Send in HTML but with very plain graphics. Why? The test showed that high graphics – though nice to see – slowed emails, reduced opens, and appeared as ‘blanks’ more often. And thought Plain Text gets read more often, it does NOT share stats like HTML. Thus, the “hybrid” model. (If you send in MIME format, your emails will be sent in both formats, but you’re still cautioned against high graphic emails.)

• Common Link Mistakes: Lazy marketers or unaware contractors often send links that are more than one line long, causing it to slip to the next line, rendering unopenable except by cutting and pasting. Response Killer. Avoid link-wrapping and long tracking links.

• Prefix Disaster. Lots of email senders think its “old fashioned” to include the http:// because you don’t need it. HOGWASH. Include the ‘http’ because larger providers won’t present your link as “live” without the URL. Give the full prefix or expect a far lower open rate.

• Readership List Death.
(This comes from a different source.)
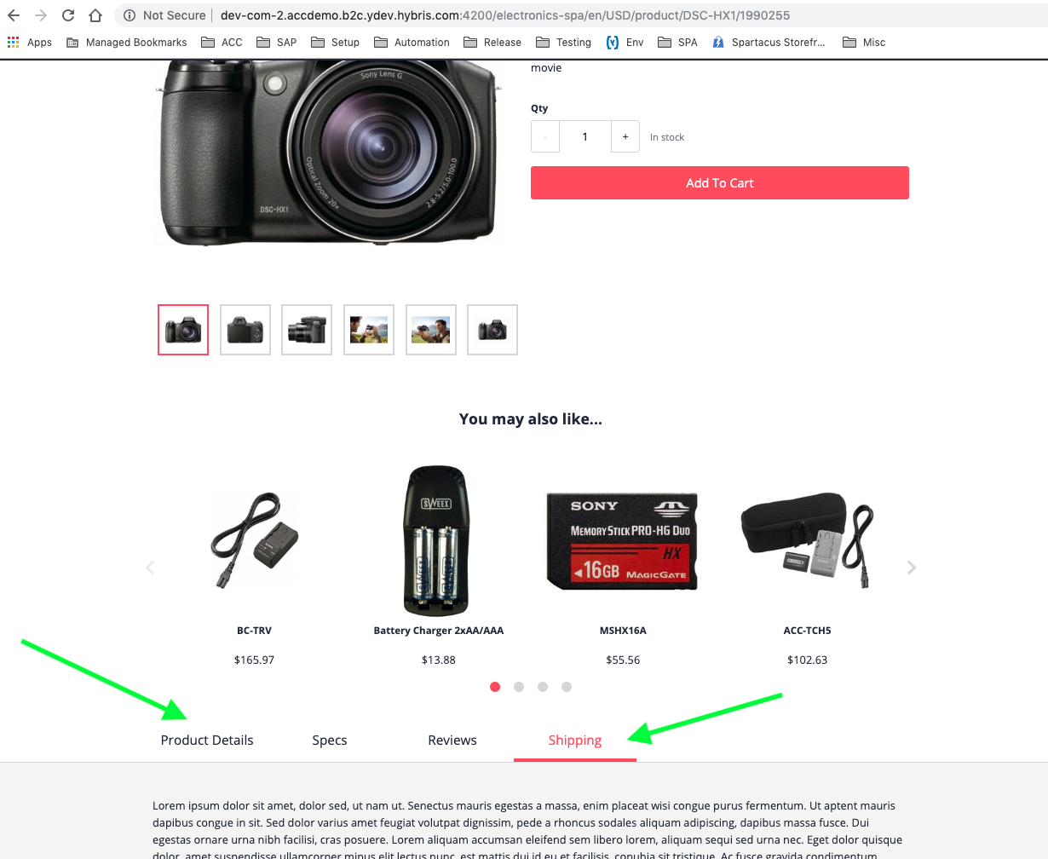Select the second carousel page dot
Viewport: 1048px width, 859px height.
(519, 687)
Many business owners felt that “cheap” or “free” meant “smart” in their corporate communications. So many swapped out product announcements, home show appearances, and newsletters from hard mail or traditional “paid” media to email. The study showed two things happened, both bad.

First, email is to be short or linked to a longer subject like we do in SMI. When the email was long, it was summarily discarded. (We reported this in SMI over two years ago.)

Second, since email is known to be cheap and fast, customers saw company information delivered this way as cheap, thus deletable. (How “warm” do you feel when you get an e-birthday card vs. a mailed one? Just checking.)

Research shows that mailed vs. emailed gets higher open rates, better branding, imaging, and most importantly higher response rates. The study showed between 4 and 22 times the response rate for a variety of items from the same company, for same product, to same list. Pretty good test.

Hudson, Ink recommends (this was not in the study) that you send short, content-rich emails to your broad “free” list, linking them to a longer article or product info within that email. Then supplement your email communication to your “paid” list (customers) with real mail. This way, you’re communicating both ways to the higher value list members.

We have seen response rates actually increase over the past 2 years with traditional “real” mail. (Same as the now-famous Wall Street Journal article on Direct Mail versus Email response.)

So if you’re going to use email – and you should – use it well.